Longitudinal Spin Relaxation of 129 Xe

The principle mechanisms and features of longitudinal relaxation (T₁) of ¹²⁹Xe will be reviewed and discussed, particularly in light of practical aspects for production and application of hyperpolarized ¹²⁹Xe generated by spin-exchange optical pumping [1]. The spin-rotation interaction which couples the ¹²⁹Xe nuclear spin to the orbital angular momentum of a pair of interacting Xenon atoms, is responsible for almost all intrinsic T₁ relaxation for all xenon phases, all temperatures, and in all applied magnetic fields. The main extrinsic mechanism is collisions with the container walls (wall relaxation). In the gas phase, relaxation due to formation and break-up of Xe2 dimers (van der Waals molecules) and wall relaxation are the most relevant mechanisms. The limiting intrinsic T₁ for pure xenon at room temperature and fields below a few Tesla is ≈ 5 h. The persistent-dimer mechanism can be suppressed by diluting the xenon with a second gas and/or by going a hundred degrees or more above room temperature. Wall relaxation can be controlled to some degree through the use of polymer coatings (typically silane- or siloxane based); wall-collision-limited T₁ values typically range from 20 min to a few hours. In the solid phase, which is an important part of compact accumulation and storage of hyperpolarized ¹²⁹Xe in continuous-flow systems, relaxation comes from modulation of the spin-rotation interaction by lattice vibrations (phonons).
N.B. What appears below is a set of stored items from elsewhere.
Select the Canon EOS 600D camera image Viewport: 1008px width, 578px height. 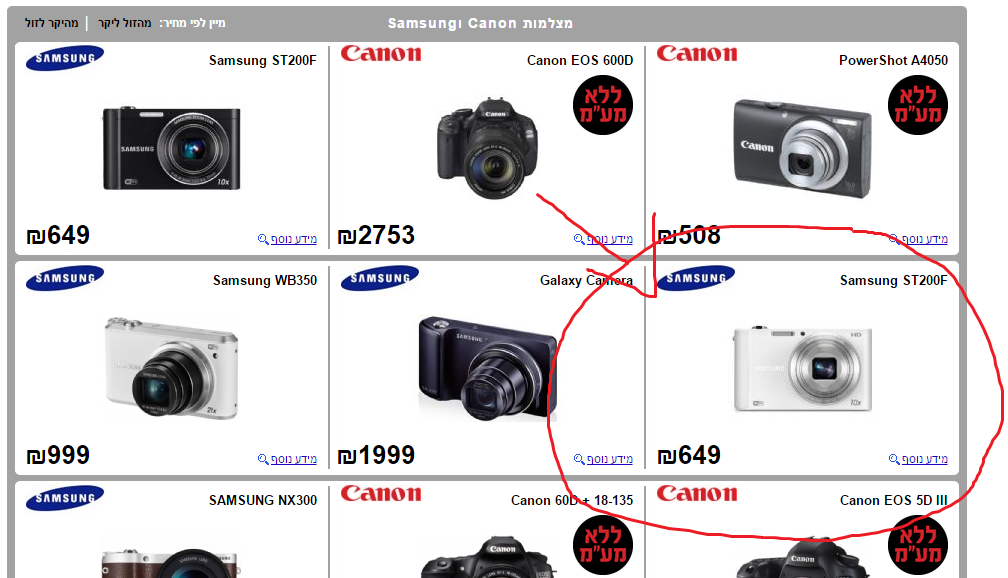point(487,148)
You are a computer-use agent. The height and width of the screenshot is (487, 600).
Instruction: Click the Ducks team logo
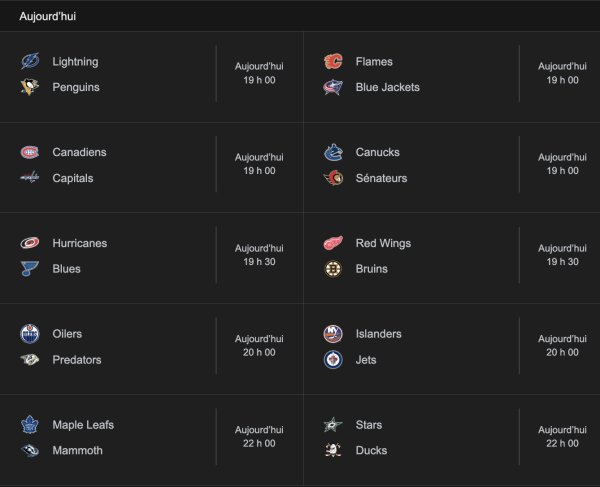point(332,450)
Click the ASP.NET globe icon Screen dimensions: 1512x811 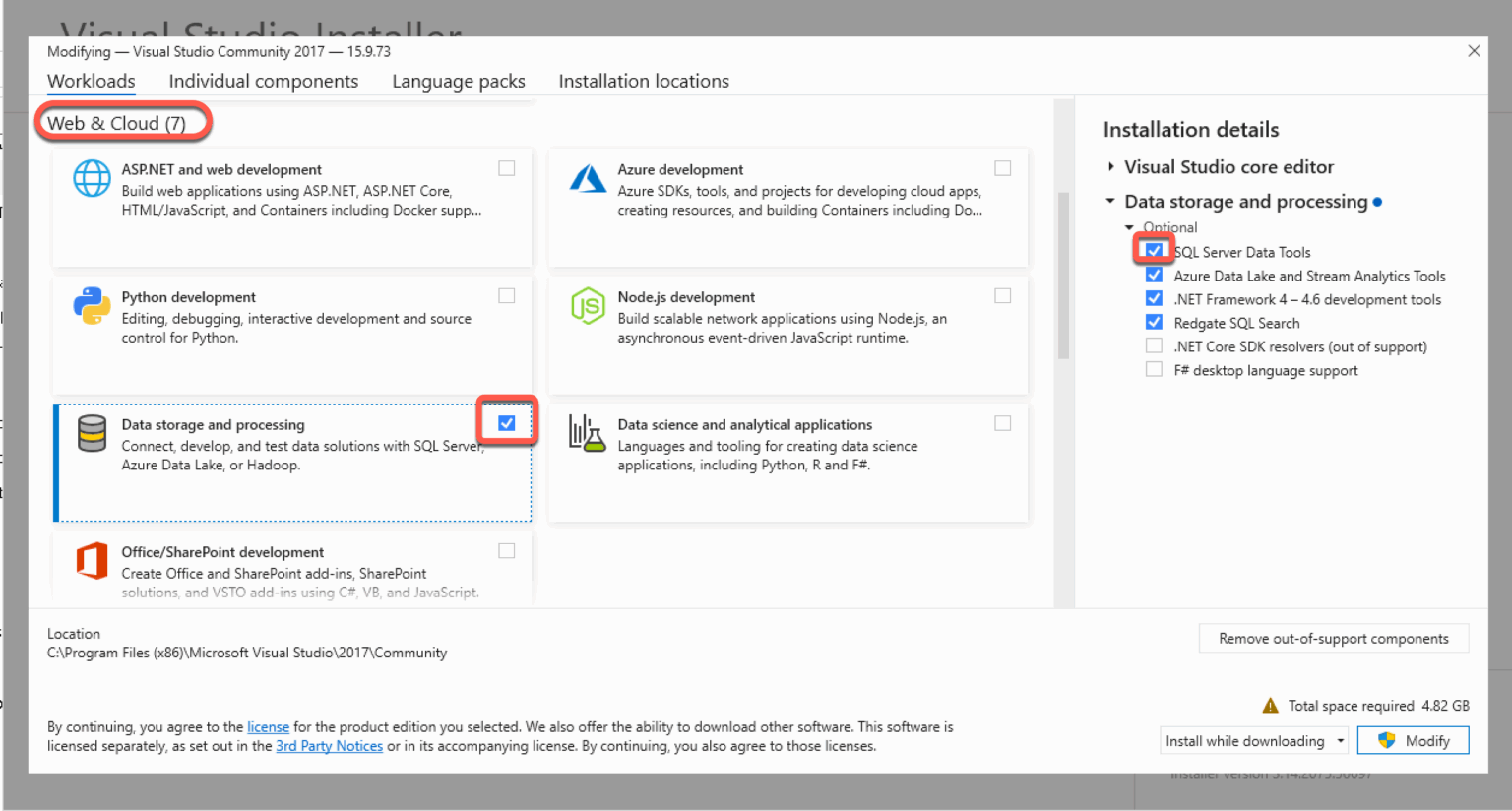(92, 179)
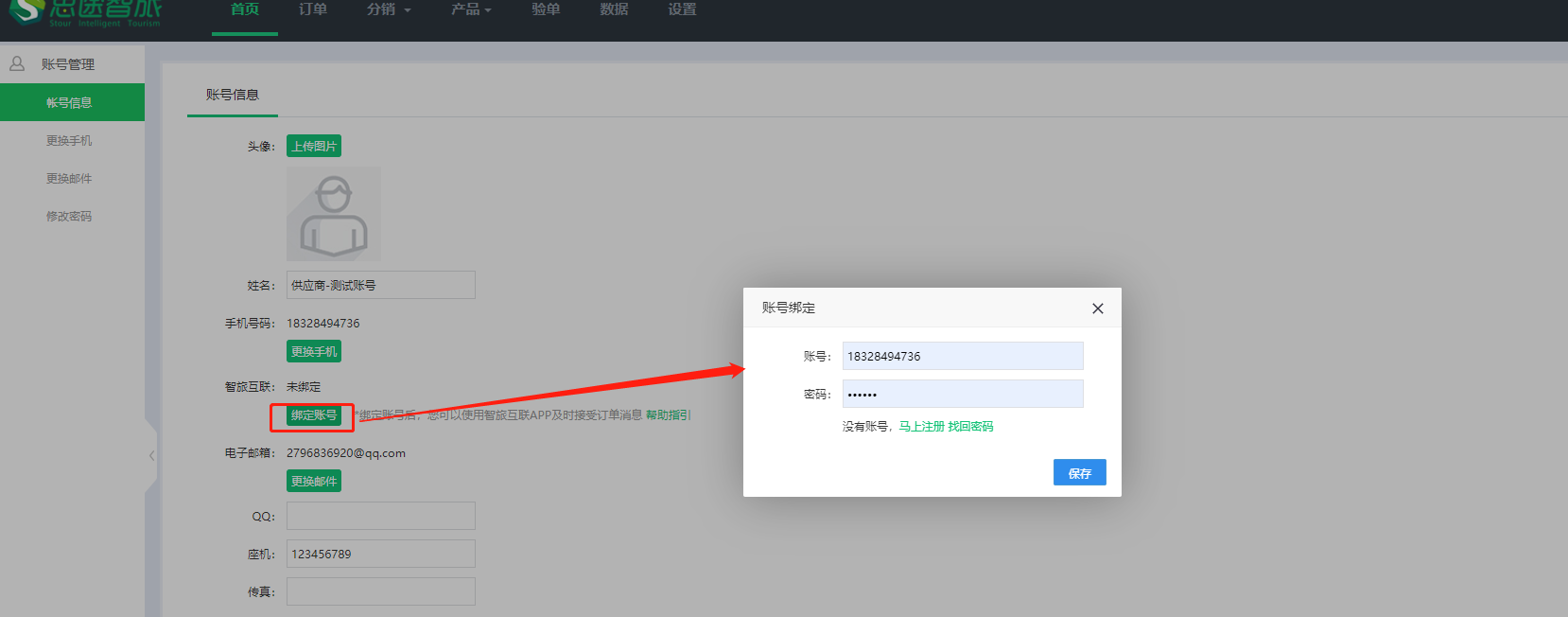Image resolution: width=1568 pixels, height=617 pixels.
Task: Open the 分销 dropdown menu
Action: (388, 9)
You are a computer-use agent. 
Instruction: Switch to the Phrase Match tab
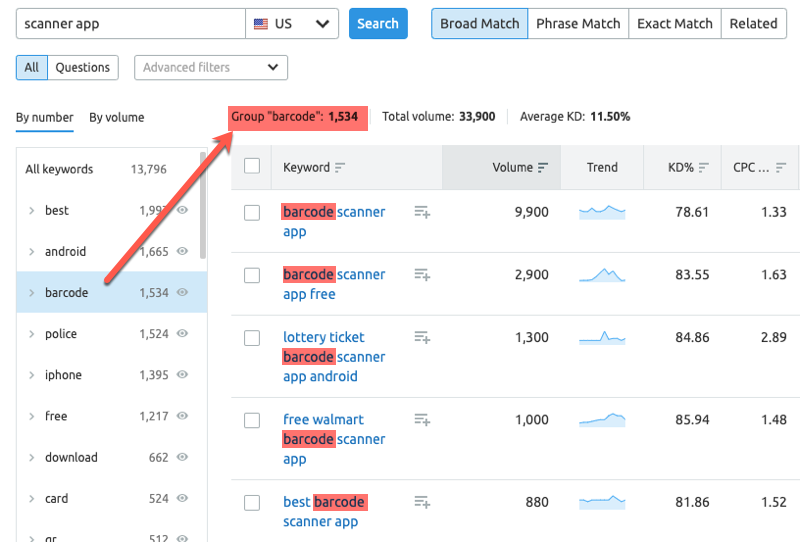coord(578,24)
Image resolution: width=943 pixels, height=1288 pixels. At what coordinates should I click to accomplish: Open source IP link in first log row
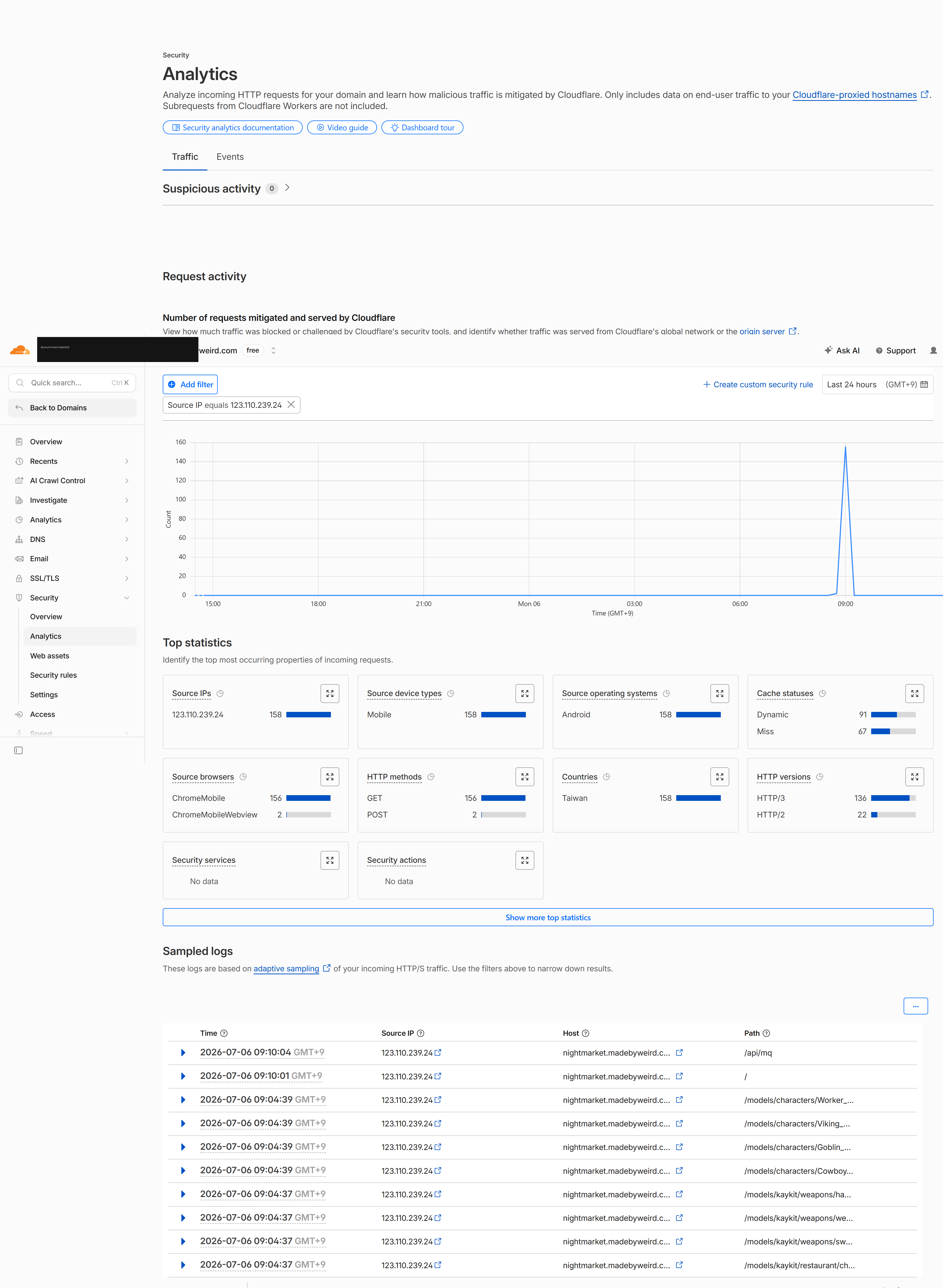[x=438, y=1052]
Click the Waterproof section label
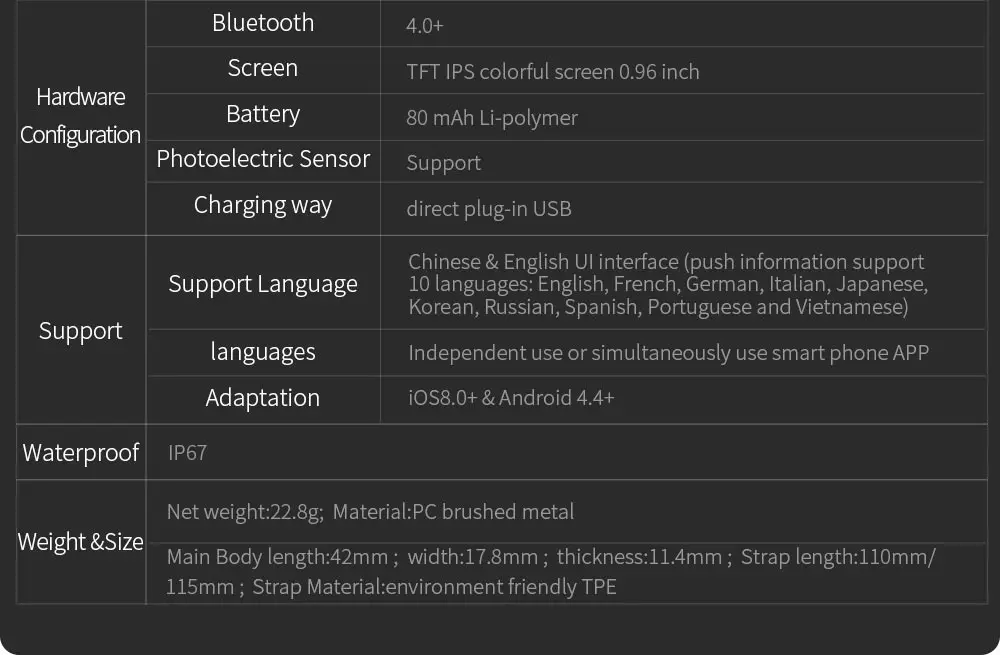Image resolution: width=1000 pixels, height=655 pixels. [x=81, y=453]
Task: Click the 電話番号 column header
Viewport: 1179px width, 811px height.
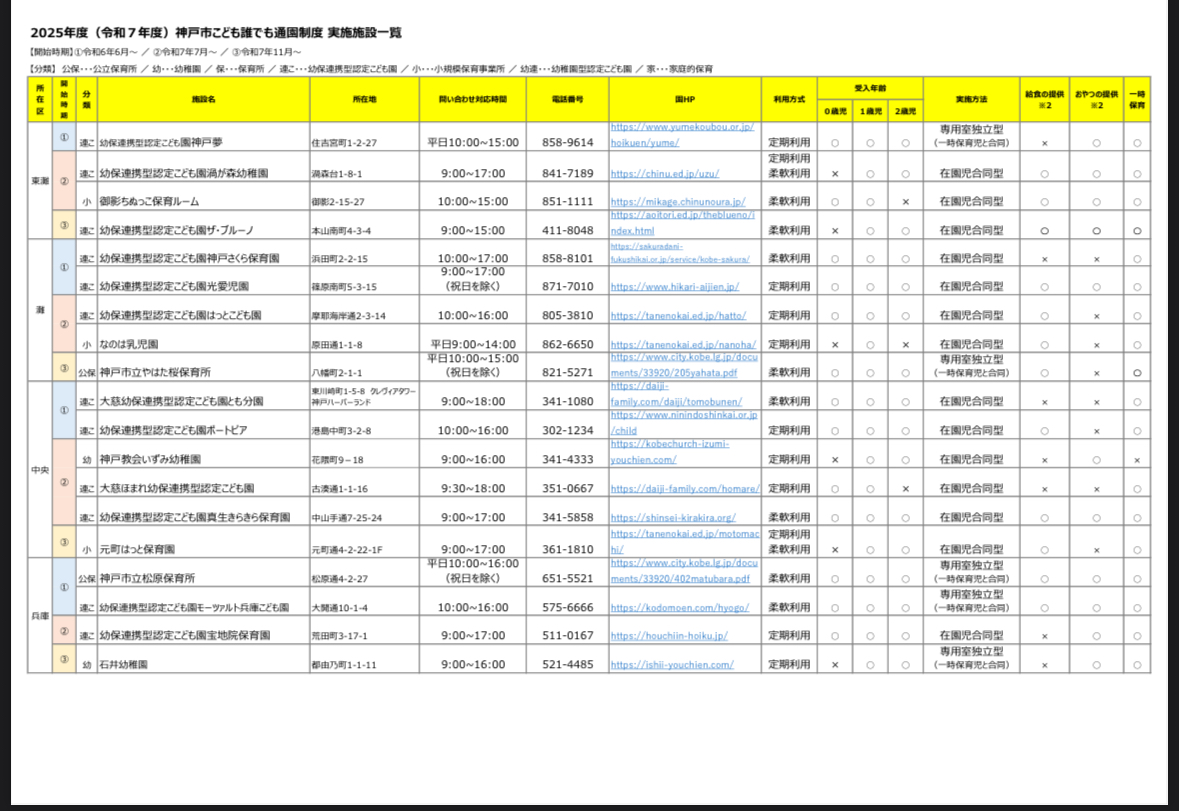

In this talk, more attention will be paid to gas-phase mechanisms that have relevance to current applications of hyperpolarized ¹²⁹Xe in magnetometry and precision measurements.
[1] B. Saam, “T₁ Relaxation of ¹²⁹Xe and How to Keep it Long,” in Hyperpolarized Xenon-129 Magnetic Resonance: Concepts, Production, Techniques and Applications, T. Meersman and E. Brunner, eds., 2015, pp. 122-141.